Sad state of athletics Both Josephine and Samson, however, lamented about the sad state of athletics in the country.
“In our time, the competition was so keen and one had to train very hard to be recognised among the best,” said Josephine, who has the proud honour of being the only female athlete chosen to represent the Asian team at the 1989 World Continental championships in Spain, where she competed in the relay team with the likes of India’s P.T. Usha and Shiny Abraham.
“As much as I am proud that my 800m record still stands after 28 years, I am sad that no one has erased it. It only underlines the poor state of athletics in the country.”
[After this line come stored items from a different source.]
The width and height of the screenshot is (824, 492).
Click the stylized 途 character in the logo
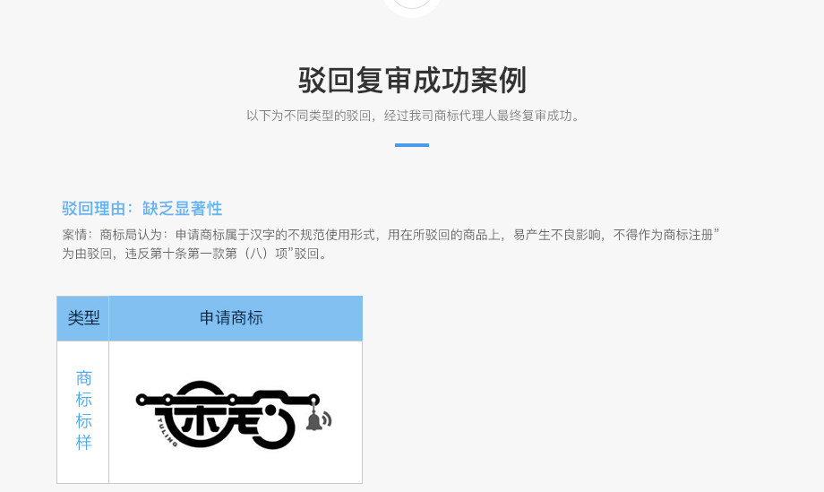pos(195,414)
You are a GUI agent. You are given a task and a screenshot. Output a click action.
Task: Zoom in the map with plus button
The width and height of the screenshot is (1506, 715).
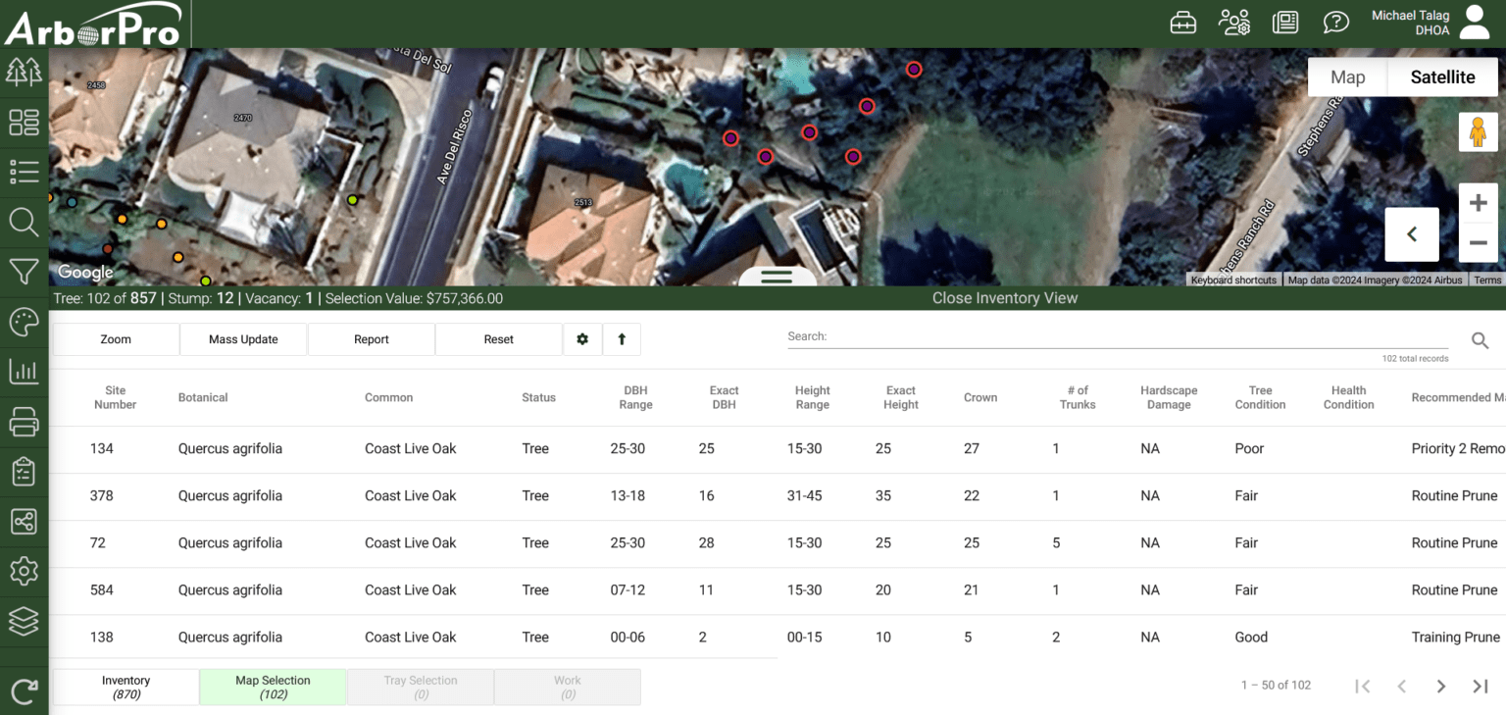[x=1479, y=203]
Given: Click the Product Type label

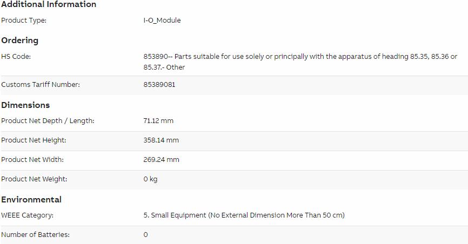Looking at the screenshot, I should [24, 21].
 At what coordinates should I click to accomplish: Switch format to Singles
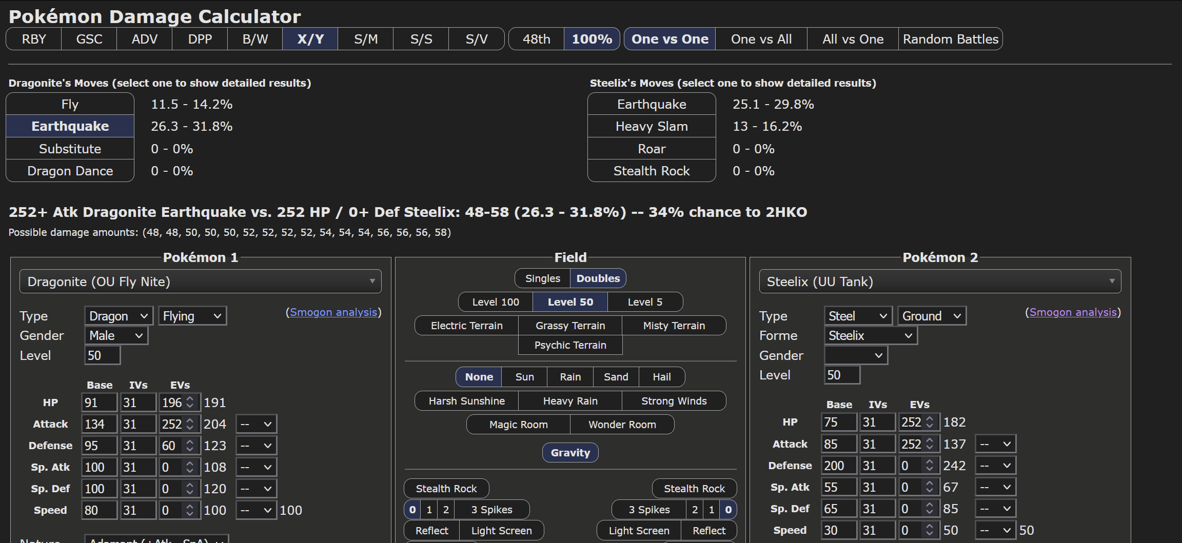(x=542, y=278)
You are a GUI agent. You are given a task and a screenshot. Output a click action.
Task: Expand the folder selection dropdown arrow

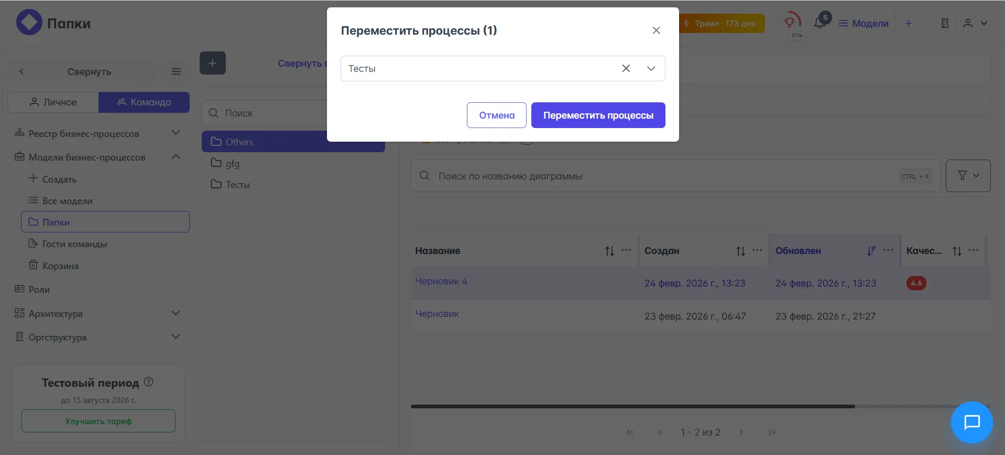[651, 69]
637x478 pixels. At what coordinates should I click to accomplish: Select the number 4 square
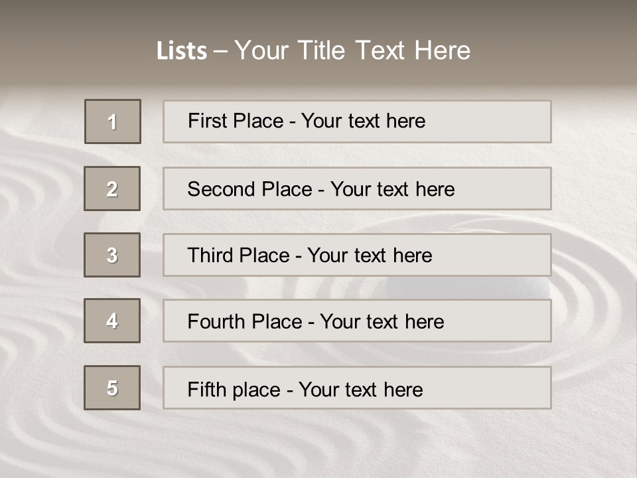click(x=112, y=321)
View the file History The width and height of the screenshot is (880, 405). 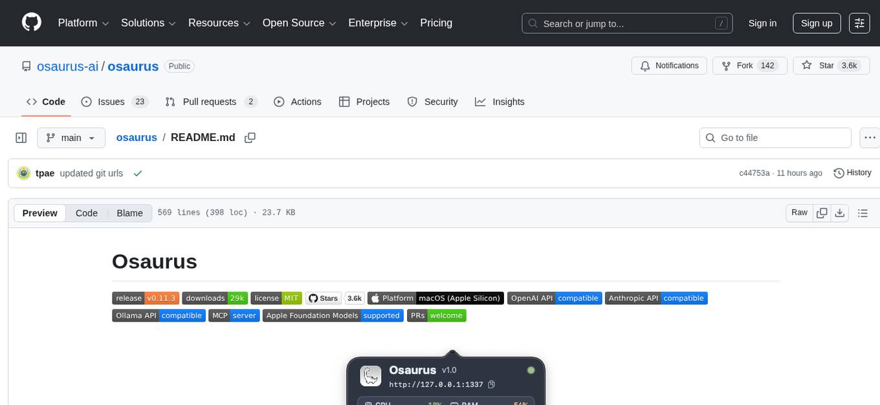pos(852,173)
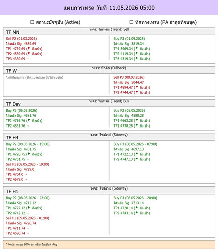Click green flag beside TP1 4727.12

29,208

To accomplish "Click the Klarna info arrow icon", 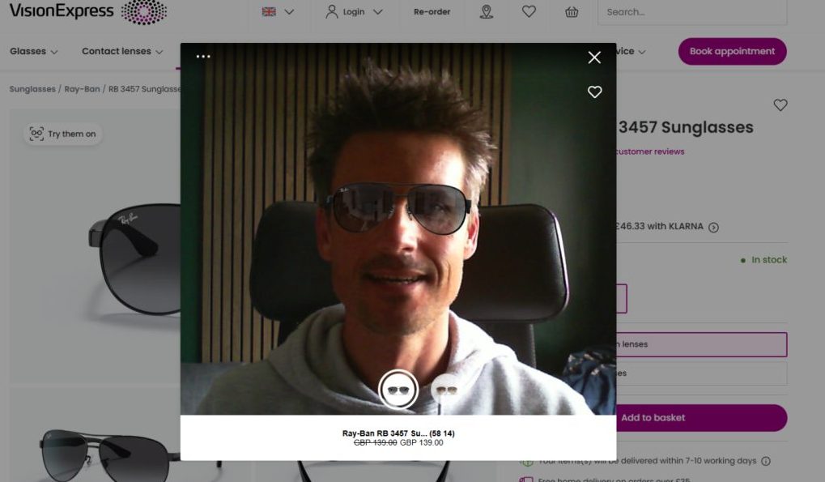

Samson said there were so many middle distance runners in the 80s and anyone of them could have won on their day.
“Today, there are so few athletes. We are in a situation where we do not have athletes to represent in events in the Sea Games. Even at the national meet, many events do not have heats or are scrapped due to the lack of entrants,” said Samson.
Both agreed that the decline started at the schools level, lack of young coaches, opportunities to make athletics a career, poor administration and many having their own agendas.
“There are ultra-modern facilities, sports science, nutrition and rewards to be reaped, yet we cannot find enough athletes who ca excel," said Josephine.
Glorious days
Both Josephine and Samson recalled the days when the government services, interbank, state and national championships were glamourous events which drew bumper entries.
“Today, there is too much infighting (among officials) and very little done for the athletes.
“Coaches, too, are a diminishing breed. However, coaches from our time are still around. We are indeed grateful to them for making us who we were, but we need to see fresh blood with new ideas," said Samson.
But Josephine and Samson said they will continue to do what little they can to help athletics.
Their genes alone will certainly help Malaysia see another champion in either Jocelyn or Shereen.